Feb 11, 2009 18:20
there is so much i want to say but you are sick to shit of my words now.
do you remember all the lovely times we had? when i used to sit on your lap and we'd just look at each other and we could see how much we wanted each other. and when you'd make me eat your dinner even though i'd had mine, you'd poke the fork in my face and utter 'nomnomonom', and you'd hug me to death while we'd be watching tv, and when i'd be doing something you'd just come up behind me and squeeze me to death. you used to want me so much, and suddenly it's gone, now it's reduced to the point you want to spend valentine's day with a different girl, and so much that you sit and pine over your ex-girlfriend's photos and tell her that you still think she's gorgeous.
it's been almost a week and you haven't told me one thing to make me feel good about yourself.

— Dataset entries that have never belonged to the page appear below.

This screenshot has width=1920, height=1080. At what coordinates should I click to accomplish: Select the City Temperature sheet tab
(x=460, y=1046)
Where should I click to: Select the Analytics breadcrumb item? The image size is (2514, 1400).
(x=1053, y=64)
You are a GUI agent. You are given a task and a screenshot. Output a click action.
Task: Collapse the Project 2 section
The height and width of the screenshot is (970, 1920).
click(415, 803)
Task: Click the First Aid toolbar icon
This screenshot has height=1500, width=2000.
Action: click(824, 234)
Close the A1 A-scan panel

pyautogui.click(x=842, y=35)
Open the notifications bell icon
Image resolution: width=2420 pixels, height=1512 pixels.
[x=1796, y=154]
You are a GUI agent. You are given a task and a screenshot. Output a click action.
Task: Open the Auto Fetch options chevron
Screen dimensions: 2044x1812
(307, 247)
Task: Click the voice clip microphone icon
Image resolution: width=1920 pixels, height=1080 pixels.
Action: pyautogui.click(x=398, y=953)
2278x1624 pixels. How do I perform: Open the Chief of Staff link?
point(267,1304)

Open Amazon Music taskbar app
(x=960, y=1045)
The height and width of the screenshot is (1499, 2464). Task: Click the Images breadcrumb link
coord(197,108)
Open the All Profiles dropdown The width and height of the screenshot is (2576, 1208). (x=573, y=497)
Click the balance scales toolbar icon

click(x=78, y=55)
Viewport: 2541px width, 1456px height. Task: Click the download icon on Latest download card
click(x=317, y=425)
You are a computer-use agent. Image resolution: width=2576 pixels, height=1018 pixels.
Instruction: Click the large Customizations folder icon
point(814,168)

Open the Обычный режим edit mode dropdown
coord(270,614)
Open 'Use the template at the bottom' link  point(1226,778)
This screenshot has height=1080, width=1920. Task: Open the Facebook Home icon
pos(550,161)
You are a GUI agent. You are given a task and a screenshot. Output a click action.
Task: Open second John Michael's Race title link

i have no guarantee that, when you do even look at me, you're not looking at me and thinking, "she's an ugly fucking bitch". you wouldn't have to say or think it though, i already feel it.
i wish i was so remarkably pretty you couldn't take your ears off me, and that you remembered all the good times as vivdly as i do. i tried kissing you properly again, to see if i got anything out of you, and you're still no different. you can't stand to be around me. i feel so unwelcome. i had to ask for a bath even though less than a fortnight ago this was my home too.
i love you to death. i know you would be so much happier without me, and i probably would be without you. but i remember when i was happiest, and that was whenever we were good. i just want it back, you haven't even tried. i don't know what else i can possibly do, i have done absolutely everything.
maybe in about a year down the line you'll miss me, and comment my photo with you by telling me that you still think i'm gorgeous. guess i'm going to have to wait an awfully long year.